That Malinche, Pocahontas, and Sacagawea had been mistreated by their peoples or that they had been blindly in awe of European superiority were useful explanations but too simplistic; moreover, they “deny the women’s intelligence, skill, agency and cultural obligations” (p. 121). Being an intermediary was a prestigious and influential role. They were presented with chances to leave the Europeans and return to their peoples, chances they did not take. A fact that has been very conveniently overlooked by those who insisted on defining these women as traitors who helped bring about the annihilation of their people is that “none of these women lived to see the eventual devastation that Indian people endured during colonization” (p. 121). Furthermore, their stories were simplified as a heterosexual love story between the conquered and the conquerors. It is a fact that all these women had children by European men. However, whether this was consensual or forced sex is an issue that will never be successfully established.
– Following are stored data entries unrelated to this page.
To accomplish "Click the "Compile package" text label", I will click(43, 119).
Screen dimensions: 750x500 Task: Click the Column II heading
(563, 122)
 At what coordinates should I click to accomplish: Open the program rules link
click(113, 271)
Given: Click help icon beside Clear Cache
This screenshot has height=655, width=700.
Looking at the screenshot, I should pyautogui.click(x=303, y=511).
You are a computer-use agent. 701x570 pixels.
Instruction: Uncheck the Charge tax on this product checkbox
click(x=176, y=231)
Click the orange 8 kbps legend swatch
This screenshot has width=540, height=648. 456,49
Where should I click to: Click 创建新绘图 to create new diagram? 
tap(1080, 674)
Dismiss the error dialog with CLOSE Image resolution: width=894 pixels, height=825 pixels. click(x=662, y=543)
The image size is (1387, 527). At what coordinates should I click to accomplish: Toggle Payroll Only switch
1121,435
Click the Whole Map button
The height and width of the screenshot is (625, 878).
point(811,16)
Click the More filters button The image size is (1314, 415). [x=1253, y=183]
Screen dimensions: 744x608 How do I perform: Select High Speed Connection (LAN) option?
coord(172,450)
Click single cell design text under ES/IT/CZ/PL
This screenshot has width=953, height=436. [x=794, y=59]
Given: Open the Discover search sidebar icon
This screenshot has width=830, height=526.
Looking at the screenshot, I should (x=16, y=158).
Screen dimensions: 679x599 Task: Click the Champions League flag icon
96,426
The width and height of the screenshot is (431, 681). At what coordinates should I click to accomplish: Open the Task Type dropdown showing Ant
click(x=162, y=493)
It is crucial to recognize that “interpretations have been deliberately crafted to support contemporary social agendas and shifting goals for the future” (p. 159). For the Indians, Malinche was a mediator whose role was central; the Spaniards interpreted her as an Indian willing to be converted and depicted her role in a peripheral way. Later, she was seen as a traitor to her people, given the destruction caused by the Spaniards. With the independence of Mexico, she became a Mexican Eve, tempting her people to abandon their way of life and ultimately causing their doom. Creole writers chose not to mention Malinche at all, whereas early nationalist writers were reluctant to present a nation created at the expense of the Native Americans. Malinche’s figure was periodically rehabilitated and denigrated by a number of writers, until she was recovered as a much more positive figure by Chicana revisionists.
Pocahontas, in contrast to Malinche’s constant presence, was neglected for two centuries after her death. When interest in her reemerged, substantial changes were made, though. Most notably, the Pocahontas who rescued John Smith was an eleven-year-old but later representations see her as a “sexualized symbol” (p. 220). At the same time, her marriage to a Native American warrior, Kocoum, was hidden to preserve the image of Pocahontas as a virginal Indian princess. By the second half of the nineteenth century, “the Pocahontas narrative was so ingrained in the American consciousness that authenticity was no longer relevant” (p. 225). Real or not, Pocahontas’s rescue became central in US history. William Strachey’s less flattering portrayal of Pocahontas (and in some instances, closer to the truth) was forgotten, aided by the fact that his book remained unpublished for 234 years. Pocahontas’s life was examined by Native American and non-Native American scholars, and then reinterpreted by Disney and in Terrence Malick’s film The New World (2006).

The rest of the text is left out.